**Directive**
Find every line in the listing below that contains the string "comment", matching case exactly, and copy each of those lines.

Entries on where items appear:
::::
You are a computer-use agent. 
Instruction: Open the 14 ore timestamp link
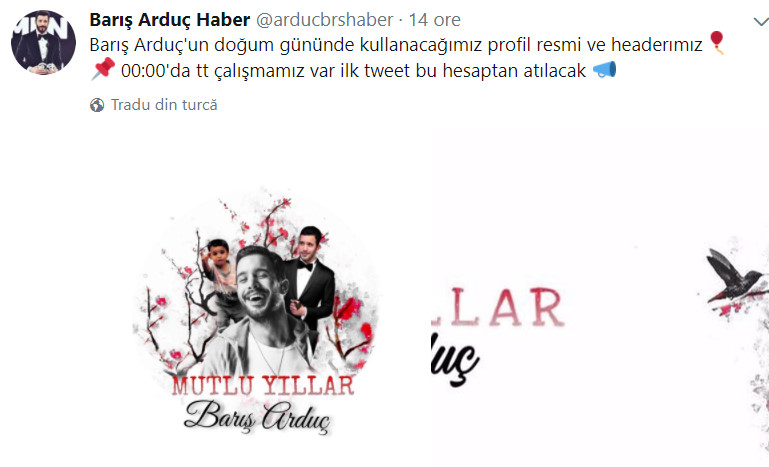click(x=435, y=20)
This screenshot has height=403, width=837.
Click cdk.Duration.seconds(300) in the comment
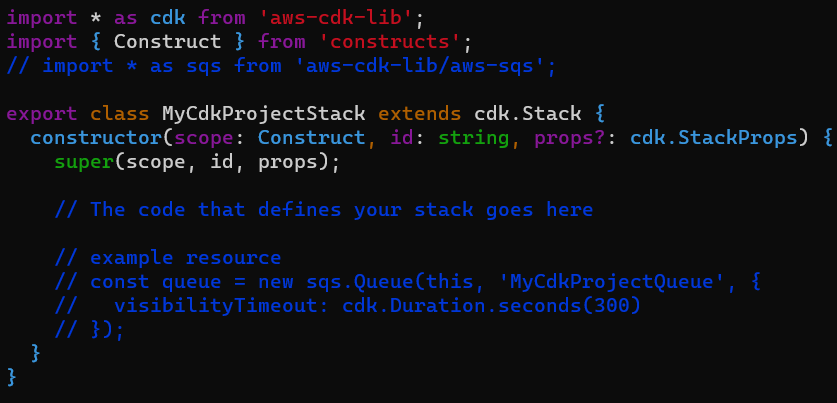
::::
**Solution**
Click cdk.Duration.seconds(300) in the comment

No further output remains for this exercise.